# ENTRIES SHOWN
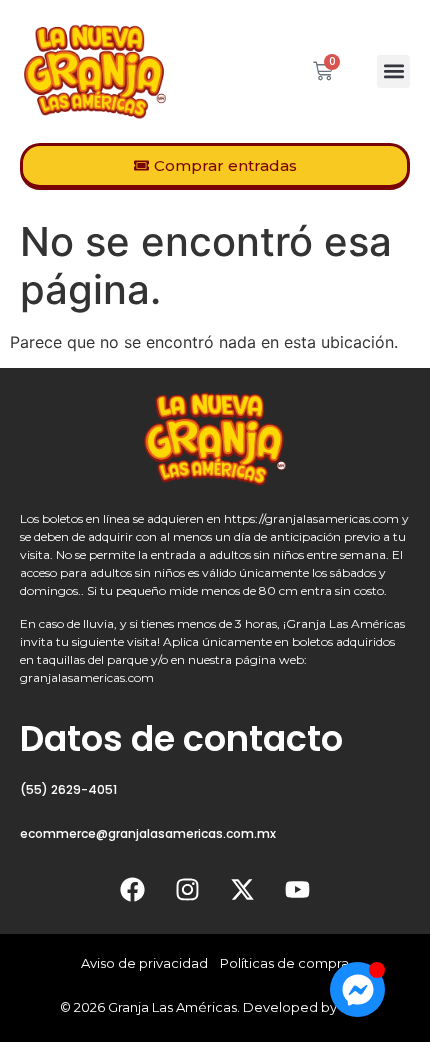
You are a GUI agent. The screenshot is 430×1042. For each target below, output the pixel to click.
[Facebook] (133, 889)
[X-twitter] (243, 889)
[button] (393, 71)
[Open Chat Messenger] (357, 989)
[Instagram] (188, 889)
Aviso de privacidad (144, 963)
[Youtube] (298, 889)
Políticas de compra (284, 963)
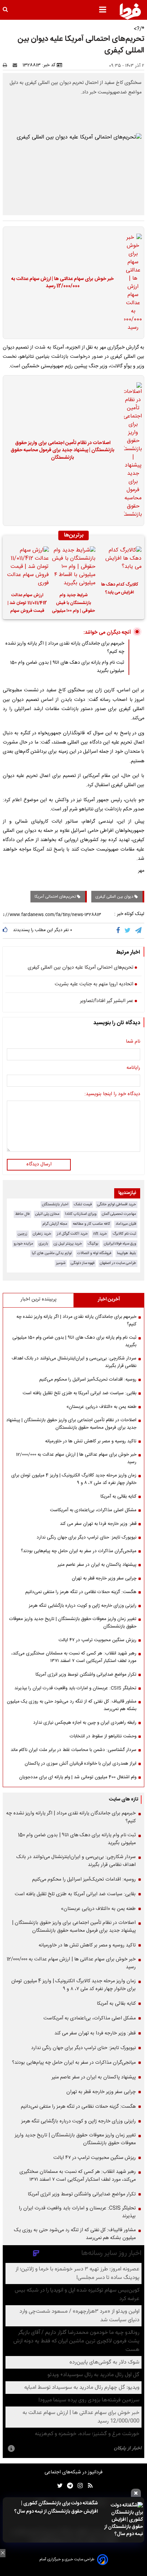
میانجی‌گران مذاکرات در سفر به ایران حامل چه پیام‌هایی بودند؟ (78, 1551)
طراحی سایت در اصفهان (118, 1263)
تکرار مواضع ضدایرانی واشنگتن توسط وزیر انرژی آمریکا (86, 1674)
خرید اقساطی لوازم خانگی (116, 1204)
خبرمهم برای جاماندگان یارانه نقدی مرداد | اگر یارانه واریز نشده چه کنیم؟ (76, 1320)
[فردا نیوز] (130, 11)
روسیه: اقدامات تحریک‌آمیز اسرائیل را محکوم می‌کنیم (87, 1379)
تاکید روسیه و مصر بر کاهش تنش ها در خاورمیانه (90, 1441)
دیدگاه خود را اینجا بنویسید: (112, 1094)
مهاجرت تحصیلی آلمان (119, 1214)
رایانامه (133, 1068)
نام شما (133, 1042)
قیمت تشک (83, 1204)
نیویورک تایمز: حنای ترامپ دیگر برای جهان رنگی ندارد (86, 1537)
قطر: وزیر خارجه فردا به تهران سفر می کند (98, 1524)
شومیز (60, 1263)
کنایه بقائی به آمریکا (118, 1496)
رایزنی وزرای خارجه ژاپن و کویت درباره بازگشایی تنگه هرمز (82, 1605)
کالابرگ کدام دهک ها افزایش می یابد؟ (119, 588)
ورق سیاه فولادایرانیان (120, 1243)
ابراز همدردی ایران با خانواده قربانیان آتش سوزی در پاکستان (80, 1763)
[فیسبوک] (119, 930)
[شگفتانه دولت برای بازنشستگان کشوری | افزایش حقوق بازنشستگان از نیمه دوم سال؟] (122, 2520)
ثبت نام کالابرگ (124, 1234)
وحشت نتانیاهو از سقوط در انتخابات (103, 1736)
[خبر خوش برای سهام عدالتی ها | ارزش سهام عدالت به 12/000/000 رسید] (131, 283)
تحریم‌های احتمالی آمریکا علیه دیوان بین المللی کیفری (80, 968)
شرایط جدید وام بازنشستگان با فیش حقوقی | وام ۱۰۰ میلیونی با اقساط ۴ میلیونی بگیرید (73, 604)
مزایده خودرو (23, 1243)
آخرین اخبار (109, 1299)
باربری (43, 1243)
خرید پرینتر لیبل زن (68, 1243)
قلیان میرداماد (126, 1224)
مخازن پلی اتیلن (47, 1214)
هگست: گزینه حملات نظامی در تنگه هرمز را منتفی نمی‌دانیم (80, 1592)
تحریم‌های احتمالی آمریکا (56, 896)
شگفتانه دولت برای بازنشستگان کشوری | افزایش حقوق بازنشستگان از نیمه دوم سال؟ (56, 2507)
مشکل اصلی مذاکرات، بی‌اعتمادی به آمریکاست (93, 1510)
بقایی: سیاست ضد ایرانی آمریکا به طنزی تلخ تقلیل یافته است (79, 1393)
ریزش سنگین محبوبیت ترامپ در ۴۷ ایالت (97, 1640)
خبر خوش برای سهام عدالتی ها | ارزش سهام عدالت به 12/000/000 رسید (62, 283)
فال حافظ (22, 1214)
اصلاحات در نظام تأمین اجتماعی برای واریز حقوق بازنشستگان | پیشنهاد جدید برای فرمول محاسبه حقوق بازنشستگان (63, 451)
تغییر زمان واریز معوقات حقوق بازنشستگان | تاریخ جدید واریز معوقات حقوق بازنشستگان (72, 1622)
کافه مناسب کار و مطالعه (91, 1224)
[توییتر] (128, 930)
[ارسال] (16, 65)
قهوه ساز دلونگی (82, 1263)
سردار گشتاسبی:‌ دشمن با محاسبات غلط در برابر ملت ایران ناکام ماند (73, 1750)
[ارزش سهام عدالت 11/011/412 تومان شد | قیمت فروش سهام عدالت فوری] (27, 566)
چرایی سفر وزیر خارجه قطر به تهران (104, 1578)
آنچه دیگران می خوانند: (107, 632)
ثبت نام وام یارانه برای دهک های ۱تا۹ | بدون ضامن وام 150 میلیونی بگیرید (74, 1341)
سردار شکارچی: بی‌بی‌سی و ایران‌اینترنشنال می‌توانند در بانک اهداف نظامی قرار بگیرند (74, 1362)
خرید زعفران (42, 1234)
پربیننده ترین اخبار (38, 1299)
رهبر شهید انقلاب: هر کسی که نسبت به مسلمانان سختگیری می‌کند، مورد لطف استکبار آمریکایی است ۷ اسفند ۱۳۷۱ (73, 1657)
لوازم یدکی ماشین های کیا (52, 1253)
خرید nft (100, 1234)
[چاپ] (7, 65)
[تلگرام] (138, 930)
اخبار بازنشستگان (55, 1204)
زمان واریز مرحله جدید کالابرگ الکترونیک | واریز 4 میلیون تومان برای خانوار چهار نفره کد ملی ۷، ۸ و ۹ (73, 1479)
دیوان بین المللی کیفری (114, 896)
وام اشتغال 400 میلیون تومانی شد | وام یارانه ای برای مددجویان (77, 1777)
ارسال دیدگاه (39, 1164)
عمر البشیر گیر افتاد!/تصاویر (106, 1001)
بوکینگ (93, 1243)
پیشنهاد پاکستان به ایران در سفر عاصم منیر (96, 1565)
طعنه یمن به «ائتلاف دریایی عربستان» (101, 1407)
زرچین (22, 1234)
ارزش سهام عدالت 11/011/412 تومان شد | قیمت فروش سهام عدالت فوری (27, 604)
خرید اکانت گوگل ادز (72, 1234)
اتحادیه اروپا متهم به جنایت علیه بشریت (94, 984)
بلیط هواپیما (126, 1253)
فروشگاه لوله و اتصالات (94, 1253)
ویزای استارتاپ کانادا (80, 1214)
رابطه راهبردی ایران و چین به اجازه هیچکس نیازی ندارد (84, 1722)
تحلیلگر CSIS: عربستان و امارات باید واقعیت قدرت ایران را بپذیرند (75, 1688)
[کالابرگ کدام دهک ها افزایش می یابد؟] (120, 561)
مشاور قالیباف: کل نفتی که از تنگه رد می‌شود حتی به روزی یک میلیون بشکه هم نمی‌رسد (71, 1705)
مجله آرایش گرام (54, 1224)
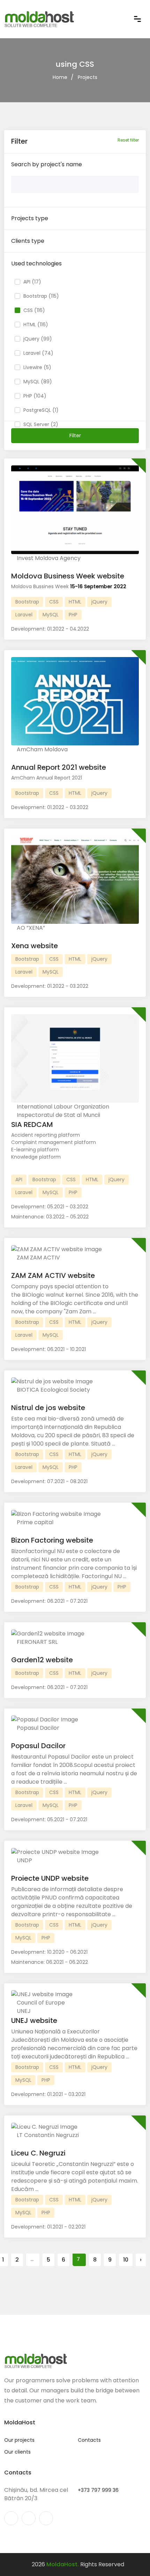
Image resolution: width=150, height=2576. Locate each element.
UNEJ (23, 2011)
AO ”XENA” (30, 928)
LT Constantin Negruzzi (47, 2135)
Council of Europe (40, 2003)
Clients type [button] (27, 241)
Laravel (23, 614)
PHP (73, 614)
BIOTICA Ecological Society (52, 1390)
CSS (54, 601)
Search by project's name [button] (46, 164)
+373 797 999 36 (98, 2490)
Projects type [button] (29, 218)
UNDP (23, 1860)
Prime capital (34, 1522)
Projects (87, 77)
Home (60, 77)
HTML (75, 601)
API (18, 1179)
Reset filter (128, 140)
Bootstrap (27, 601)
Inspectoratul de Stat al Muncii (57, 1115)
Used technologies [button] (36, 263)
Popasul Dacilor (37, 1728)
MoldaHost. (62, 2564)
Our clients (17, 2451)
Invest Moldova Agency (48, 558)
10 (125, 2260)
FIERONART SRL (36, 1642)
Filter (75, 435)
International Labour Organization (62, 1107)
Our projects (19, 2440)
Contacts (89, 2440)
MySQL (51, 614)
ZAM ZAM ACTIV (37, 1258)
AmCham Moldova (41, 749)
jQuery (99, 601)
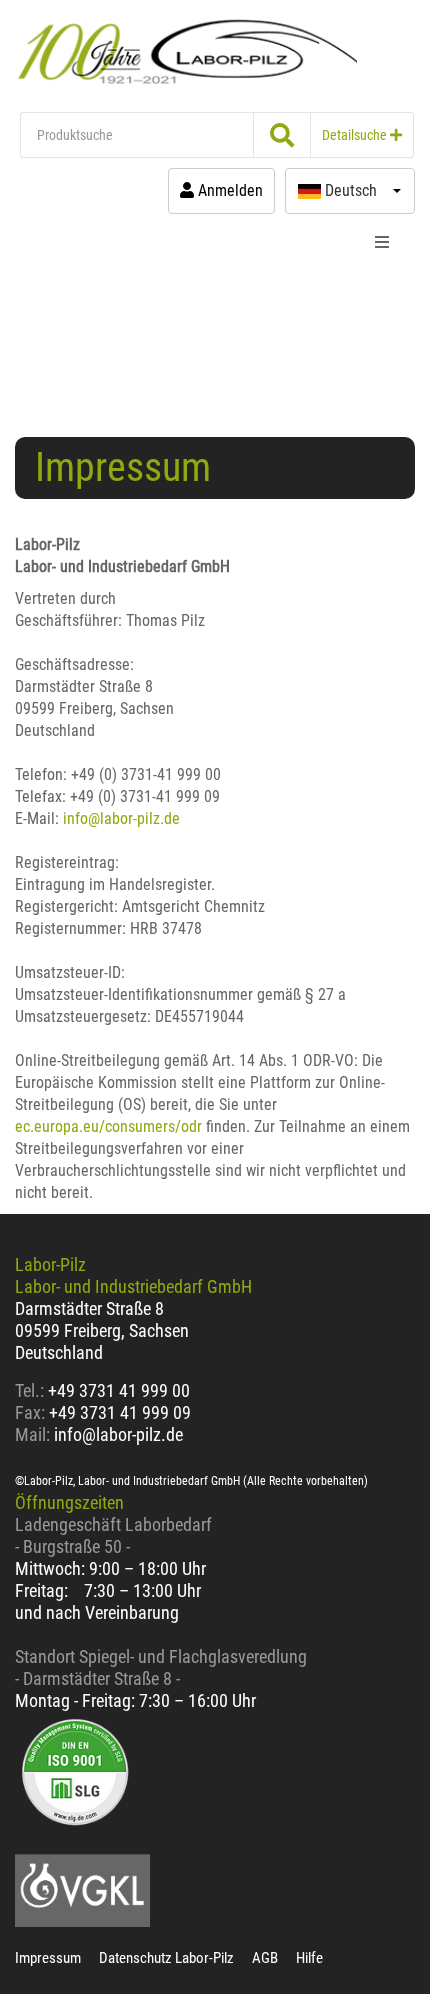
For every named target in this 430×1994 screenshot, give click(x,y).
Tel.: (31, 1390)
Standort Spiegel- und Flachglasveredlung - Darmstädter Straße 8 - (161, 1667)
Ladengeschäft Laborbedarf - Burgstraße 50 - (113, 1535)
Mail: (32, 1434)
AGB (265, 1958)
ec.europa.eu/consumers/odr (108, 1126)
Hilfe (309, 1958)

# AIM OF THE EXERCISE
Which lines above contain the word "پاکستان"? Copy each one.

# RESULT OF THIS TASK
ابراز همدردی ایران با خانواده قربانیان آتش سوزی در پاکستان (80, 1763)
پیشنهاد پاکستان به ایران در سفر عاصم منیر (96, 1565)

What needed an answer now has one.